### [WORK TO COMPLETE]
Below are records to be copied exactly; their pictures are to be omitted.

Stored items
·····

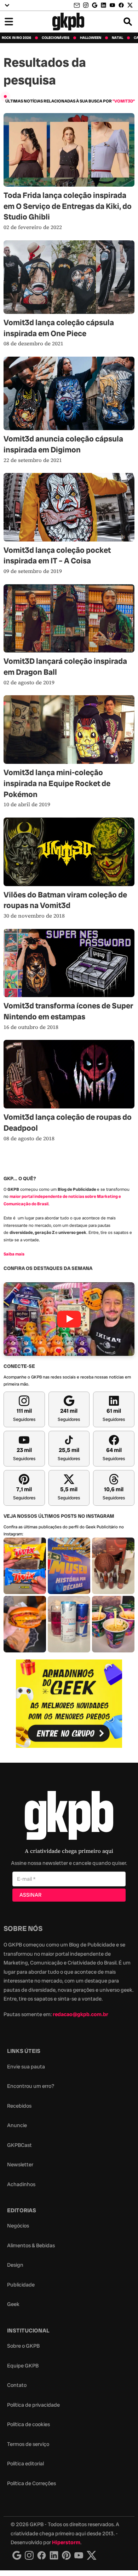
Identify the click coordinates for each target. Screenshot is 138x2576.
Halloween (90, 38)
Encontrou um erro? (30, 2086)
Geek (13, 2304)
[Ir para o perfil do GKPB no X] (130, 5)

·····

### [YOUR RESPONSE]
Identify the click coordinates for each target. Screenshot is 138x2576.
Halloween (90, 38)
Encontrou um erro? (30, 2086)
Geek (13, 2304)
[Ir para o perfil do GKPB no X] (130, 5)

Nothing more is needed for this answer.